Task details: Once you have read the records, write them out again exactly.

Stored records
----------------

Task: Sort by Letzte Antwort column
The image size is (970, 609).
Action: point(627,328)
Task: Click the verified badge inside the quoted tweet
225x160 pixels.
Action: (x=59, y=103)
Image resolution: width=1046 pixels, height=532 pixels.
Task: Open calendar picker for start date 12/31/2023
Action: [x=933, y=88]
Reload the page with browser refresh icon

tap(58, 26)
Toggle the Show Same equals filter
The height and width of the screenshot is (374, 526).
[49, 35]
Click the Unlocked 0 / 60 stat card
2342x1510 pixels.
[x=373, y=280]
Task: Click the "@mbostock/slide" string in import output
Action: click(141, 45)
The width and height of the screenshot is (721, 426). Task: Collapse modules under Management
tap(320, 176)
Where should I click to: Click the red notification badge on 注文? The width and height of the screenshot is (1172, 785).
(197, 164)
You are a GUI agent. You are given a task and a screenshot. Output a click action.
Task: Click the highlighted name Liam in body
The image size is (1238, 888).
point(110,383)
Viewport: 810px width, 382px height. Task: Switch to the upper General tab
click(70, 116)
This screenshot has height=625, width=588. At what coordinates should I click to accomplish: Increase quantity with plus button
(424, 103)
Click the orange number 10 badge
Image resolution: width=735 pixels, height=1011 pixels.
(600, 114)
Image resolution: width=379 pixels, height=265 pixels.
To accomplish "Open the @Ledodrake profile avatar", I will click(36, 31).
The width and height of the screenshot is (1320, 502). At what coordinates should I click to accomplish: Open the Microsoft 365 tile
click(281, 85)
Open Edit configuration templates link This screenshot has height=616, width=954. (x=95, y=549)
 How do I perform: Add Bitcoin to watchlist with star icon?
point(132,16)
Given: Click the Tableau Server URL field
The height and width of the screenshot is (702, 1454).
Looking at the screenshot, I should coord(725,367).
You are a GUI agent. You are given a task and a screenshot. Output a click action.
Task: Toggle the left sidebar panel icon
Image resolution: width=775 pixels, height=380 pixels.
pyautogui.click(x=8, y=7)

----------------

Answer to the exercise:
Task: Sort by Letzte Antwort column
The image size is (970, 609).
Action: point(627,328)
Task: Click the verified badge inside the quoted tweet
225x160 pixels.
Action: (x=59, y=103)
Image resolution: width=1046 pixels, height=532 pixels.
Task: Open calendar picker for start date 12/31/2023
Action: [x=933, y=88]
Reload the page with browser refresh icon

tap(58, 26)
Toggle the Show Same equals filter
The height and width of the screenshot is (374, 526).
[49, 35]
Click the Unlocked 0 / 60 stat card
2342x1510 pixels.
[x=373, y=280]
Task: Click the "@mbostock/slide" string in import output
Action: click(141, 45)
The width and height of the screenshot is (721, 426). Task: Collapse modules under Management
tap(320, 176)
Where should I click to: Click the red notification badge on 注文? The width and height of the screenshot is (1172, 785).
(197, 164)
You are a GUI agent. You are given a task and a screenshot. Output a click action.
Task: Click the highlighted name Liam in body
The image size is (1238, 888).
point(110,383)
Viewport: 810px width, 382px height. Task: Switch to the upper General tab
click(70, 116)
This screenshot has height=625, width=588. At what coordinates should I click to accomplish: Increase quantity with plus button
(424, 103)
Click the orange number 10 badge
Image resolution: width=735 pixels, height=1011 pixels.
(600, 114)
Image resolution: width=379 pixels, height=265 pixels.
To accomplish "Open the @Ledodrake profile avatar", I will click(36, 31).
The width and height of the screenshot is (1320, 502). At what coordinates should I click to accomplish: Open the Microsoft 365 tile
click(281, 85)
Open Edit configuration templates link This screenshot has height=616, width=954. (x=95, y=549)
 How do I perform: Add Bitcoin to watchlist with star icon?
point(132,16)
Given: Click the Tableau Server URL field
The height and width of the screenshot is (702, 1454).
Looking at the screenshot, I should coord(725,367).
You are a GUI agent. You are given a task and a screenshot. Output a click action.
Task: Toggle the left sidebar panel icon
Image resolution: width=775 pixels, height=380 pixels.
pyautogui.click(x=8, y=7)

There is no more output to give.